The circumstances in that case have a lot in common with the current debate: While the controversy today is over undocumented Hispanic immigrants, in the late 1800s the country was trying to crack down on Chinese immigrants. The plaintiff in the case, Wong Kim Ark, was born in San Francisco, to Chinese immigrants who were not U.S. citizens.
Congress had passed a law that prohibited Chinese workers from entering the U.S. and from becoming naturalized citizens. Attempting to enforce that law, customs officials barred Wong from reentering the U.S. after a trip to China. He was, after all, a worker, and it would be impossible for him to be a naturalized citizen. But he claimed to be a U.S. citizen because he had been born, and lived for more than 20 years, in San Francisco.
The Supreme Court sided with Wong. The 14th Amendment to the Constitution clearly grants citizenship to almost everyone born inside the U.S., the Court said in a 6-2 decision.
"Every person born in the United States, and subject to the jurisdiction thereof, becomes at once a citizen of the United States, and needs no naturalization," Justice Horace Gray wrote for the Court's majority.
The 14th Amendment provides that "all persons born or naturalized in the United States, and subject to the jurisdiction thereof, are citizens of the United States and of the State wherein they reside." The amendment was part of Congress' attempt to overturn the Supreme Court's notorious Dred Scott ruling, which said African-Americans could not become U.S. citizens.
But Congress wrote the provision broadly enough to apply to all children born in the U.S., the Court held.

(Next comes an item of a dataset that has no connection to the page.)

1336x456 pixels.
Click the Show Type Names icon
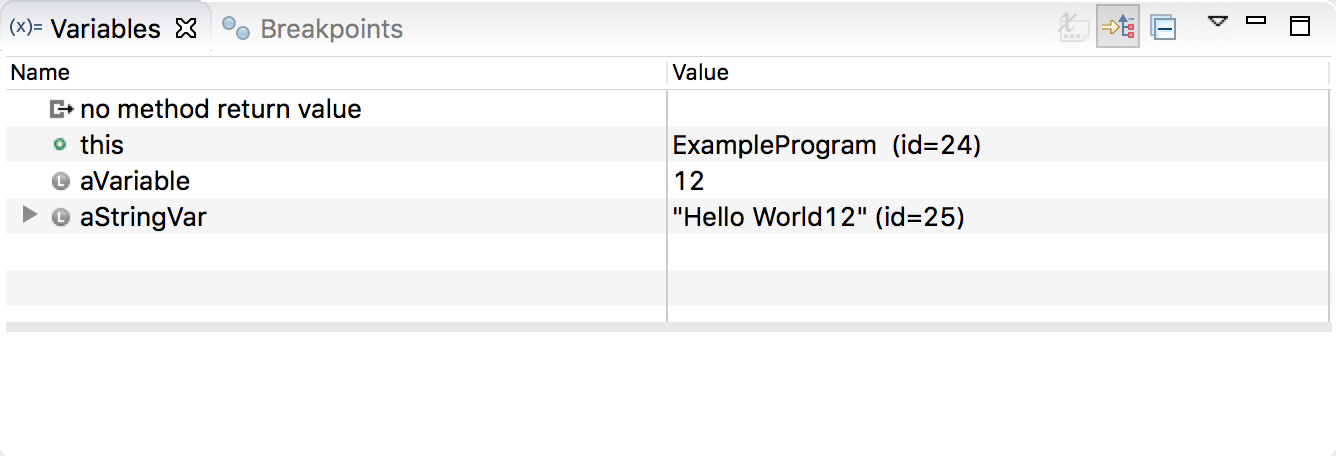[1073, 28]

"The amendment, in clear words and in manifest intent, includes the children born within the territory of the United States of all other persons, of whatever race or color, domiciled within the United States," the Court said.
In addition to the text of the 14th Amendment, the Court's analysis reached back to the laws of colonial Europe, calling birthright citizenship an "ancient and fundamental rule." Together, those factors "irresistibly lead us" to conclude that children born in the U.S. are U.S. citizens, the high court ruled.
"To hold that the fourteenth amendment of the constitution excludes from citizenship the children born in the United States of citizens or subjects of other countries, would be to deny citizenship to thousands of persons of English, Scotch, Irish, German, or other European parentage, who have always been considered and treated as citizens of the United States," Gray wrote.
The two dissenting justices argued that such a broad interpretation of the 14th Amendment would open the door too far.
The justices warned of a system in which "children of foreigners, happening to be born to them while passing through the country, whether of royal parentage or not, or whether of the Mongolian, Malay, or other race, were eligible to the presidency, while children of our citizens, born abroad, were not."